そんな、あそこだけは勘弁してとワドを拝むが、ワドはだめだ、と一喝。
「苦手なところだけやらなくてどうする。ああそうだ、ちゃんとやったら俺が後でご褒美やるよ」
どうしてだろう、なぜかこの人が言うと危ない言葉に聞こえてくる…
「ご褒美って?」
「何が出てくるかわからないプレゼントだ」
「やだ、いらない!」
「表面積が10Πcmの球にはお前のほしいものが入ってるぞ。何が入っているかはお楽しみだ」
「う…いじわる!!」
「選択肢を10個から30個に増やしてほしいんだな、よし分かった後で手配してやる」
「わぁぁぁぁ、やめてったら!!」
シルンは慌ててワドの出した課題(ノートの中)に取り組み始める。
ヒカリもそれに倣ってはじめて、分からないところはワドが教えてくれた。
「あの…25×5って…」
「自分で計算しろ」
…結構厳しかったけど。
分かりやすかったし、公式も覚えられた。
うん…シルンちゃんは難しかったみたいだけど…
「きゃぁぁぁぁ!!!」
「それは100Πじゃなかったか。半径を勝手に十倍しただろう」
「だって、だって…」
「ほらほら泣くな泣くな、一緒に考えればすぐにわかる…」
ワドが好きって本当らしい、覗き込むワドの額がほとんどシルンに触れかけていて、シルンはポッと赤くなっていた。
何がともあれ、数学の時間は終わった。
後で聞いてみると、ウィングたちはフェルマーの最終定理について議論を戦わせていたらしい。

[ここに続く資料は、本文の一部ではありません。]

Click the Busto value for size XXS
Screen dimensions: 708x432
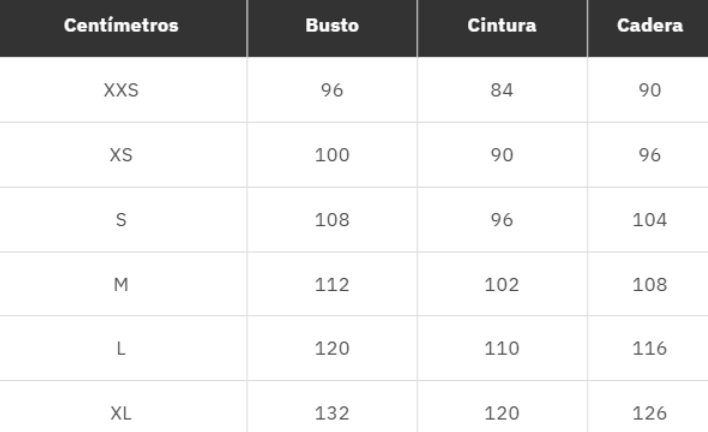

さっぱり分からないんだけど…うん、地球の人だから、いつか私も勉強するかもしれない。
たいへんだ…
「次は何やるの?」
「…魔法科はどうだ」
「やったぁ、私大好きなの!!」
「の割にはできないよなぁ」
「ひどい!!」
またウィングとシルンが言い合いを始めた。
「あはは、愉快な仲間たちがねぃ」
テルが不意にヒカリにそういった。